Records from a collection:
◆ ◆ ◆ ◆ ◆

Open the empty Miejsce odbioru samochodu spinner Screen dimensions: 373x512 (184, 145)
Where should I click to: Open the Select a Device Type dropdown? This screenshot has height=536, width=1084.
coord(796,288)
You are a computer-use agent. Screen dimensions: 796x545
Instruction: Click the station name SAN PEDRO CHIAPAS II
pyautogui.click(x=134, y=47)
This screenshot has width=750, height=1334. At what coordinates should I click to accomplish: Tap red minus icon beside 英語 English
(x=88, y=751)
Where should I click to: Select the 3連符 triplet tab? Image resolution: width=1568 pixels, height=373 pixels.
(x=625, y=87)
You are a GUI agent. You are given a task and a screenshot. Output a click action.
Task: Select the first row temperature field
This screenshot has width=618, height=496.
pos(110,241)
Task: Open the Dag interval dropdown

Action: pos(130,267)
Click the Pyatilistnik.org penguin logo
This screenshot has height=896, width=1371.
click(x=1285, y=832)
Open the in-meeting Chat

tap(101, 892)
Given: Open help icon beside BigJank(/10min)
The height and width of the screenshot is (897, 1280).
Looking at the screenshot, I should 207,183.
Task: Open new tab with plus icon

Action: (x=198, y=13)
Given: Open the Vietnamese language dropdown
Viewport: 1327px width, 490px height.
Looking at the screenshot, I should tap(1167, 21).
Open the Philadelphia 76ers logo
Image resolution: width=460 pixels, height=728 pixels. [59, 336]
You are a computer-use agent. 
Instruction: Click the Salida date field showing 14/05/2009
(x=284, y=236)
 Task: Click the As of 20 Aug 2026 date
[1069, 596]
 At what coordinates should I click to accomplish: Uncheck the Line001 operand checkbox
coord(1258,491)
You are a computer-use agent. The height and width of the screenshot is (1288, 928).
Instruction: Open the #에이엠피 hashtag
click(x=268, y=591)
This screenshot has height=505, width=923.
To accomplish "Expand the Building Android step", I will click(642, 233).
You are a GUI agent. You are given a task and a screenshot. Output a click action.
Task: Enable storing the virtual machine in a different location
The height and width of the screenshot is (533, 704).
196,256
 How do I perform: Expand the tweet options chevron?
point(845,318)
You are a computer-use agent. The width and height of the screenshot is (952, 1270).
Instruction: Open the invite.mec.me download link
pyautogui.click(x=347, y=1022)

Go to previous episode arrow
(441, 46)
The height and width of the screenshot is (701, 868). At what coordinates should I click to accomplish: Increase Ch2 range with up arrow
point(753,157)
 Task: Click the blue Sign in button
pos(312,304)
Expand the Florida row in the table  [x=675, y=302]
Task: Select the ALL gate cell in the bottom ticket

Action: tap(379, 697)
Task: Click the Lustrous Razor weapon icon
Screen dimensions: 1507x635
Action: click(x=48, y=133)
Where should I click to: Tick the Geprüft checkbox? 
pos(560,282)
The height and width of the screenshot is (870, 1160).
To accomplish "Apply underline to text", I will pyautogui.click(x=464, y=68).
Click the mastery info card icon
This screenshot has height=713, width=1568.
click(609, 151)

◆ ◆ ◆ ◆ ◆

Assignment: Find the string "agent" in the entries above and return each line that holds it.

Expected answer:
You are a computer-use agent. Screen dimensions: 796x545
You are a GUI agent. You are given a task and a screenshot. Output a click action.
You are a computer-use agent. 
You are a computer-use agent. The height and width of the screenshot is (1288, 928).
You are a GUI agent. You are given a task and a screenshot. Output a click action.
You are a computer-use agent. The width and height of the screenshot is (952, 1270).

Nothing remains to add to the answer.